WORK TASK —
Please repeat, exactly as written, the line containing "Viewport: 1512px width, 799px" and every line after it through the end of the records below, leaving out any pictures.

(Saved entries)
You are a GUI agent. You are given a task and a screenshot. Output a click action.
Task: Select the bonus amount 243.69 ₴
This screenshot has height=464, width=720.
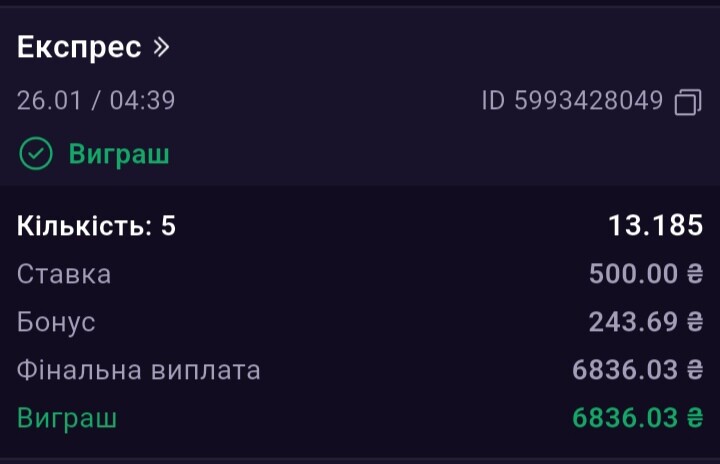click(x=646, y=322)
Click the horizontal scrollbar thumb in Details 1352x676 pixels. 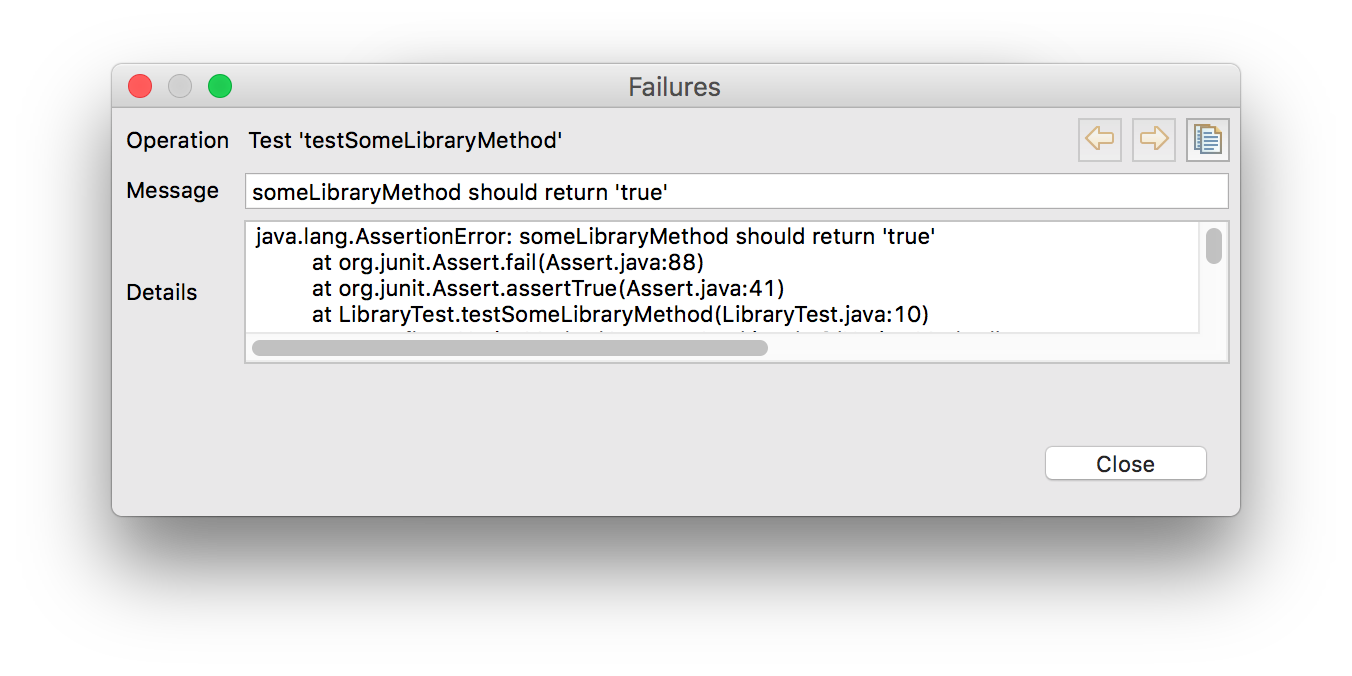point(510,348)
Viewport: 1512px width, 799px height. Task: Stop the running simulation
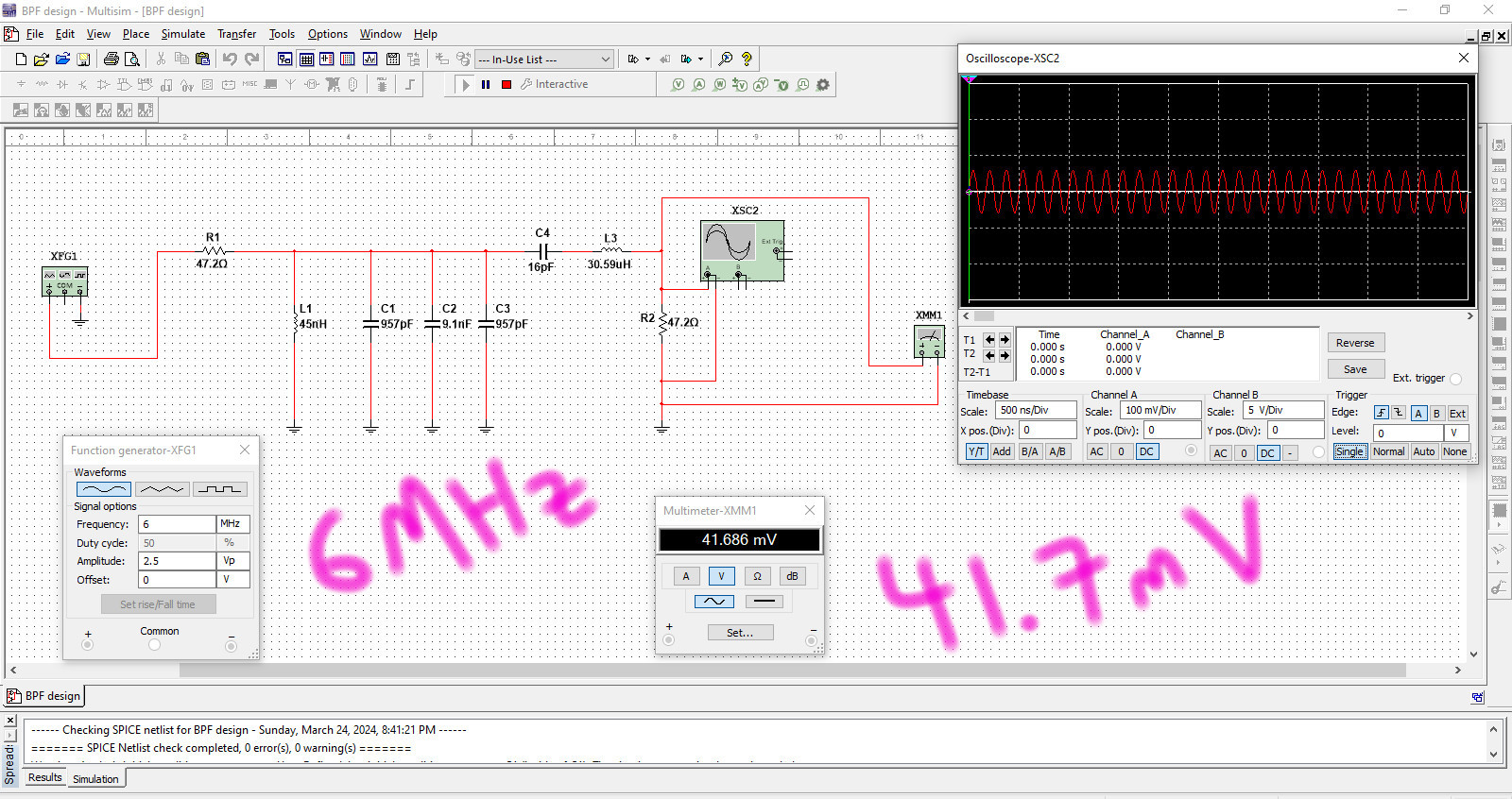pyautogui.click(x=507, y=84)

EXERCISE RESULT —
Viewport: 1512px width, 799px height. Task: Stop the running simulation
pyautogui.click(x=507, y=84)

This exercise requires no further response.